Prince Philip died yesterday. Whatever one thinks of the British monarchy, or of the concept of constitutional monarchy in general, I hope few would disagree with my view that he has served the nation, and his wife, well. It’s amazing that peoples around the world still follow the affairs, and affaires, of that family so avidly. Even recently some two billion watched Harry and Meghan’s wedding. Media coverage and global public interest never end. Elizabeth’s whole family is in focus, from great grandparents to great grandchildren. What other head of state commands so much attention?
I saw the duke in action couple of times, and a third time we had a short chat. The chat was the most minor interaction, utterly forgettable for him but obviously memorable for me.
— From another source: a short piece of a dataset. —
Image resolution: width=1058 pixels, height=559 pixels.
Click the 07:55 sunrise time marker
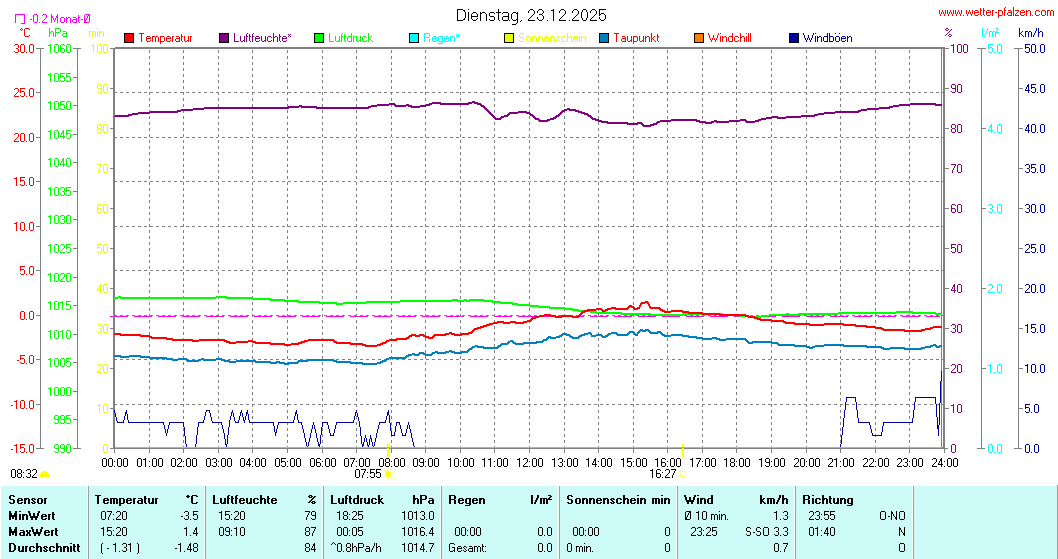coord(367,474)
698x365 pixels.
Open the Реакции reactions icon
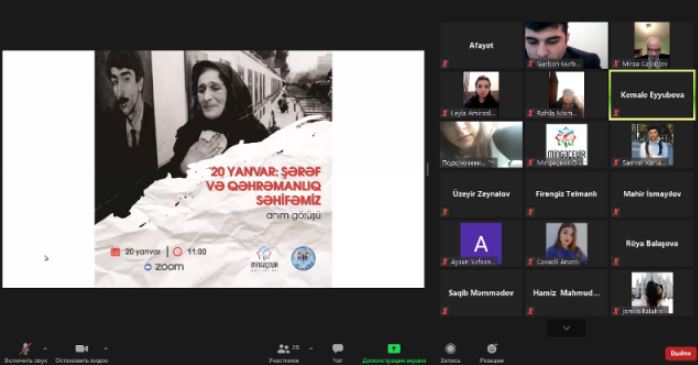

The first time I saw him was in 1979 when the Queen and her husband few into Saudi Arabia on Concorde, and a couple of evenings later a number of us raced to a port to wish them well as they sailed away on the Royal Yacht Britannia – which you might have read about, but if not click here.
Then there was Buckingham Palace Garden Party. In the mid-1990s I had introduced The Duke of Edinburgh’s Award scheme into Tarmac plc, where I was the director of management development. The scheme was to be part of a training programme for our young high-potential managers. In return a grateful monarch – no, I jest – a grateful scheme director gave me the invitation. It was the occasion where my clothes disappeared – which you might have read about, but if not click here. I did have a word or two with Prince Edward, but his father the Duke missed the opportunity to hobnob with me.
The actual chat was in 2010. I was in the Palace with a private group being shown round The Queen’s Gallery. It was in the evening and rather quiet. The guide had described a number of the art works and other artefacts, and we were then at liberty to wander from room to room. At some point I went into a small room alone and found myself studying a set of small copy books by a very young Prince Charles. “What do you think of them?”, said a voice at my shoulder. And there he was, next to me. For the next minute and a half – that’s all – Prince Philip talked about water colouring, his own lack of skill, the talent of two Princes of Wales (Victoria’s son and his) and also of his father Prince Andrew of Greece and Denmark. And then it was over. He wandered out to talk to the others who, I found out later, were annoyed that the guide hadn’t told them of the secret door from the Royal Apartments into that small chamber. Lucky me.
Well, he has departed this life. An extraordinary man. I believe we were well served.